Tuesday, June 29, 2010

white man raising a black child

What's that conversation every father dreads as your son approaches those dangerous teenage years? Sex? No. How to deal with the cops. I've never been pulled over while driving in a ''nice'' neighborhood; my son was stopped a block from our apartment in Manhattan and asked by the patrolman what he was doing in ''this neighborhood.'' I feared for my son's safety, not in the depth of the hood, but on the ritzier streets of the Big Apple.

As a white man with a foot, maybe a toe, in a black world I began listening with a third ear once my son Drew was born 38 years ago. Those insidious racial asides that somehow I never heard before now resonated.

On the night we met, at a convention in New Orleans, my future wife and I were walking down the street and a local redneck, pretty drunk, started baiting me with racial slurs. I beckoned him closer, started measuring the distance between my toe and his testicles as two very large members of the New Orleans constabulary grabbed him and tossed him into a squad car. As I shared with our son years later, turn the other cheek, up to a point. Sometimes you just gotta teach a lesson.

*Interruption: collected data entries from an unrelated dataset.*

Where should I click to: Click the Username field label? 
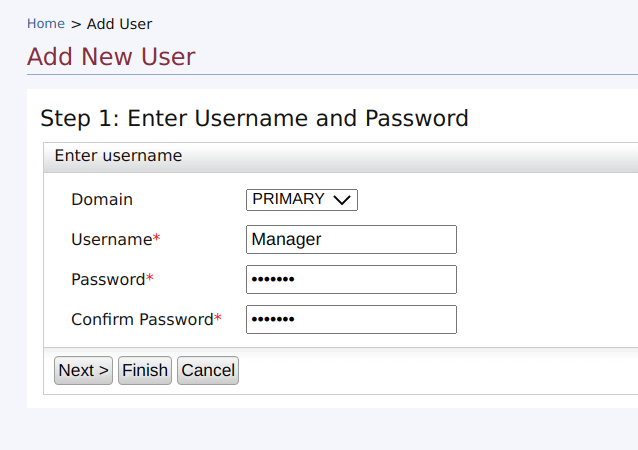click(x=111, y=239)
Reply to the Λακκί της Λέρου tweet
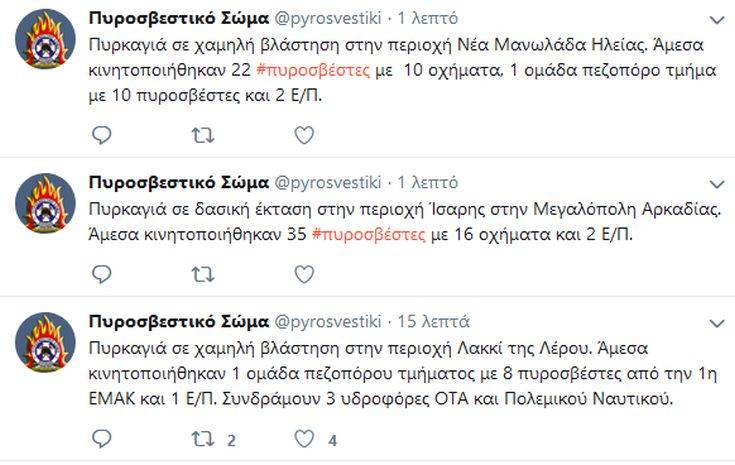Screen dimensions: 735x465 (x=101, y=438)
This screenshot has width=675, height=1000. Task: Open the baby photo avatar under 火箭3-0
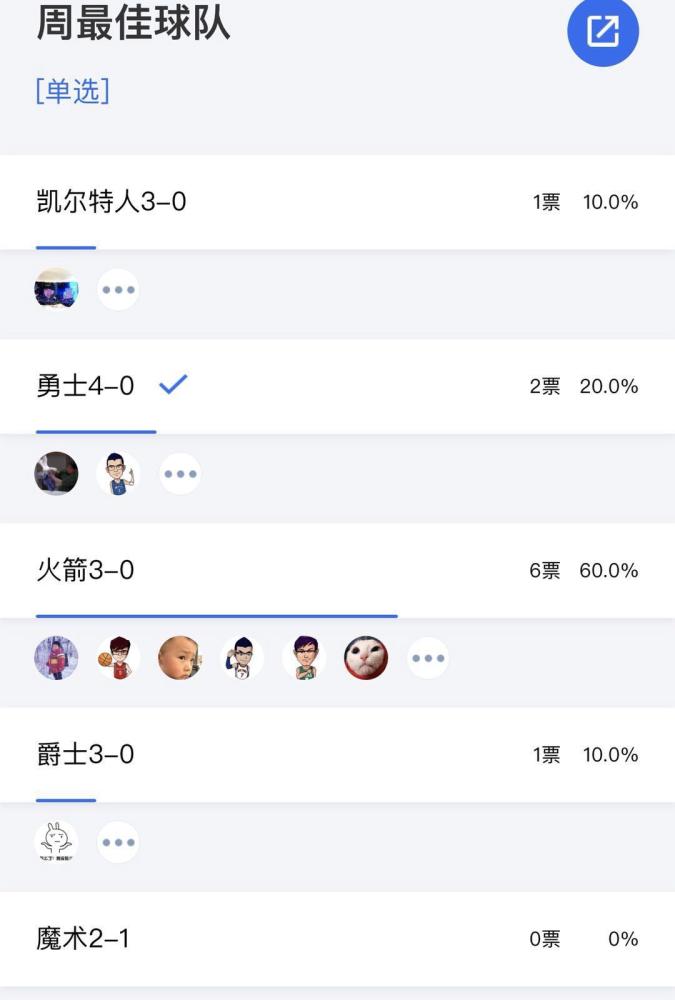pyautogui.click(x=180, y=658)
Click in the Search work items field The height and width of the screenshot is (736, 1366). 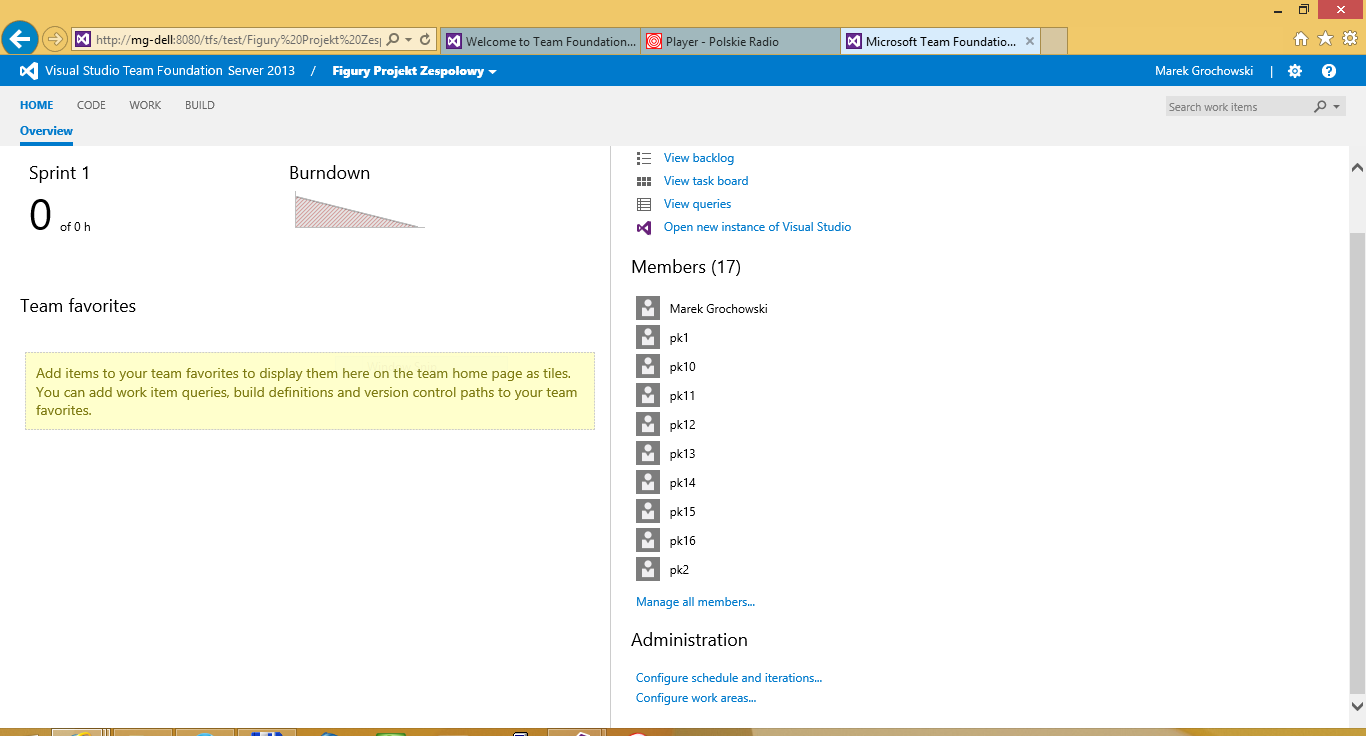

Forty years ago, when Joan and I married, I crossed an invisible barrier, from that white world where you occasionally have a black co-worker to a world of people of color.

My late wife was one of a handful of black women at an elite Eastern university. She had studied Latin and Greek at wonderful public high school, yet she had to face ignorance term after term. Her saber-like tongue may not have been appreciated by her classmates, but she firmly believed stupidity had to be challenged, a lesson my son Drew learned all too well.